Banks and insurance companies spend billions of dollars to employ staff to screen risky transactions, process claims, and onboard new customers. If these decisions go awry, there can be serious consequences. The AI startup Taktile aims to automate even these risky calls, and one of the largest financial institutions has decided to back the company.
Cofounded by machine-learning engineers Maik Taro Wehmeyer and Maximilian Eber, Taktile announced Wednesday that it has drummed up $110 million in a Series C fundraise. An arm of Goldman Sachs led the round, with participation from brand-name investors like Tiger Global, Index Ventures, and Y Combinator. Wehmeyer declined to specify at what valuation his startup raised the capital.

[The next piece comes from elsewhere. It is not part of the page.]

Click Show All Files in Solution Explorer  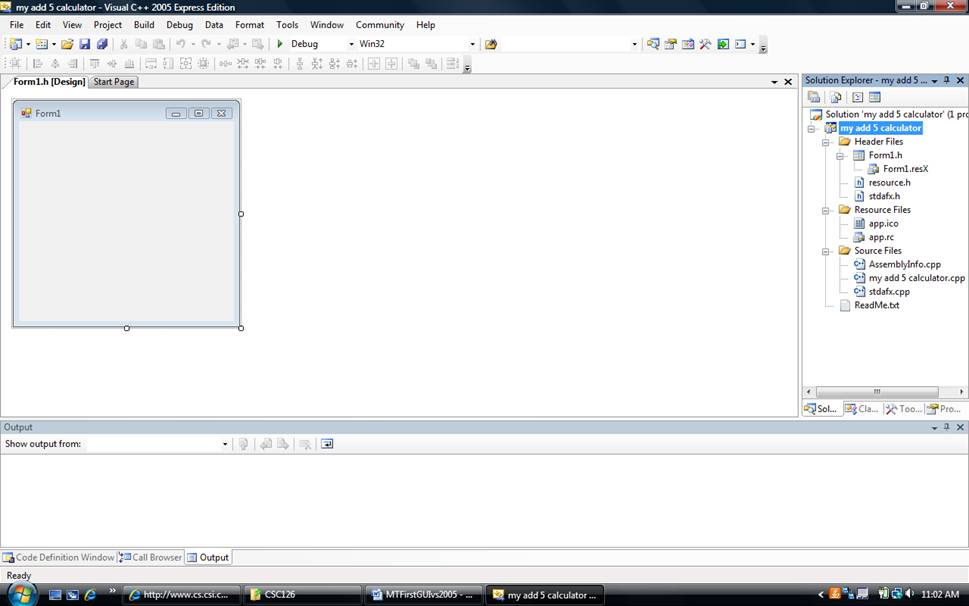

“AI has been around for a couple of years, but 2026 is the year where AI comes to financial services,” he said. “The models have now increased to such a strong level that they finally allow for agents to perform better than humans at many complex tasks.”
AI tornadoes
Since OpenAI launched ChatGPT in 2022, business leaders have trumpeted AI’s potential to handle tasks long reserved for a massive white-collar workforce. Software engineers have arguably been the first class of workers to see the technology upend their jobs, as programming tools like Anthropic’s Claude Code and OpenAI’s Codex have exploded in popularity.